- Supreme Court of the United States

Argued January 9, 2012 Decided March 21, 2012
- Full case name: Chantell Sackett, et vir v. Environmental Protection Agency, et al.
- Docket no.: 10-1062
- Citations: 566 U.S. 120 (more) 132 S. Ct. 1367; 182 L. Ed. 2d 367; 2012 U.S. LEXIS 2320
- Argument: Oral argument

Case history
- Prior: Case dismissed, 2008 WL 3286801 (D. Idaho Aug. 7, 2008); affirmed, 622 F.3d 1139 (9th Cir. 2010); cert. granted, 564 U.S. 1052 (2011).
- Subsequent: Remanded to District court, 677 F.3d 1000 (9th. Cir. 2012)

Holding
- Orders under the Clean Water Act are subject to the Administrative Procedure Act, which requires an appeals process for any ruling by a federal agency.

Court membership
- Chief Justice John Roberts Associate Justices Antonin Scalia · Anthony Kennedy Clarence Thomas · Ruth Bader Ginsburg Stephen Breyer · Samuel Alito Sonia Sotomayor · Elena Kagan

Case opinions
- Majority: Scalia, joined by unanimous
- Concurrence: Ginsburg
- Concurrence: Alito

Laws applied
- U.S. Const. amend. V, Clean Water Act, Administrative Procedure Act

= Sackett v. Environmental Protection Agency (2012) =

Sackett v. Environmental Protection Agency, 566 U.S. 120 (2012), also known as Sackett I (to distinguish it from the 2023 case), is a United States Supreme Court case in which the Court held that orders issued by the Environmental Protection Agency under the Clean Water Act are subject to the Administrative Procedure Act. The Court ruled that, because the Environmental Protection Agency's orders constitute "final agency action" under the Administrative Procedure Act, federal courts may hear appeals from its orders.

== Background ==
The plaintiffs, Mike and Chantell Sackett, purchased, approximately, a two-thirds acre parcel of land (0.62) near Priest Lake, Idaho, on which they planned to build a house. Shortly after they began clearing the lot, the Sacketts received a Compliance Order from the U.S. Environmental Protection Agency, asserting that the property was subject to the Clean Water Act, and that the Sacketts had illegally placed fill material into jurisdictional wetlands on their property. After trying unsuccessfully to obtain a hearing from the EPA, the Sacketts filed suit demanding an opportunity to contest the jurisdictional basis of the Compliance Order. Both the District Court and the Ninth Circuit Court of Appeals ruled in favor of the government, holding that the validity of the Compliance Order could be challenged only if and when EPA brings an enforcement action seeking to impose civil and criminal penalties against the Sacketts. The Supreme Court granted certiorari, limited to the following questions: "1. May petitioners seek pre-enforcement judicial review of the administrative compliance order pursuant to the Administrative Procedure Act, 5 U. S. C. §704? 2. If not, does petitioners' inability to seek preenforcement judicial review of the administrative compliance order violate their rights under the Due Process clause?" The Sacketts, technically consulted by wetland experts Ray and Susan Kagel of Kagel Environmental, LLC, and represented by Damien M. Schiff of the Pacific Legal Foundation, filed their opening brief on September 23, 2011. Amicus briefs in support of the petitioners were filed by the Center for Constitutional Jurisprudence, the American Farm Bureau Federation, and the National Association of Homebuilders. The opposition brief of the Solicitor General of the United States was filed on November 23, 2011.

==Opinion of the court==
In a unanimous opinion by Justice Scalia issued on March 21, 2012, the Court held that EPA's compliance orders may be challenged in a civil action brought under the Administrative Procedure Act (APA). The compliance orders are "final agency action" for purposes of the APA, and the Clean Water Act does not preclude judicial review under the APA.

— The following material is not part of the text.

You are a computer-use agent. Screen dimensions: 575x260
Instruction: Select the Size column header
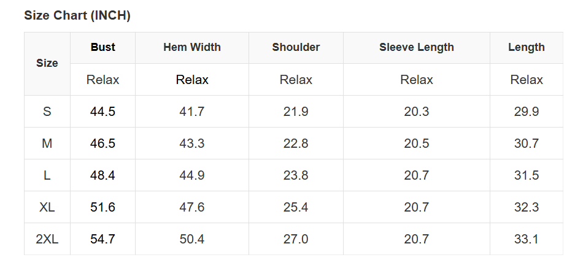[x=47, y=63]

Justices Ginsburg and Alito each filed concurring opinions. Justice Ginsburg stated in her concurrence that the ruling only permitted the Sacketts to challenge EPA's assertion of jurisdiction over their property; the Court did not resolve whether the terms and conditions of the Compliance Order itself were subject to immediate judicial review. Justice Alito recommended that Congress act to clarify issues regarding the reach of the Clean Water Act.

On May 3, 2012, the Court of Appeals for the Ninth Circuit remanded the Sacketts' challenge to the compliance order to the district court, consistent with the Supreme Court's opinion.

==Decision after remand==
The United States District Court for the District of Idaho ruled against the Sacketts, finding that the area in question was a wetland and had been filled without necessary permits.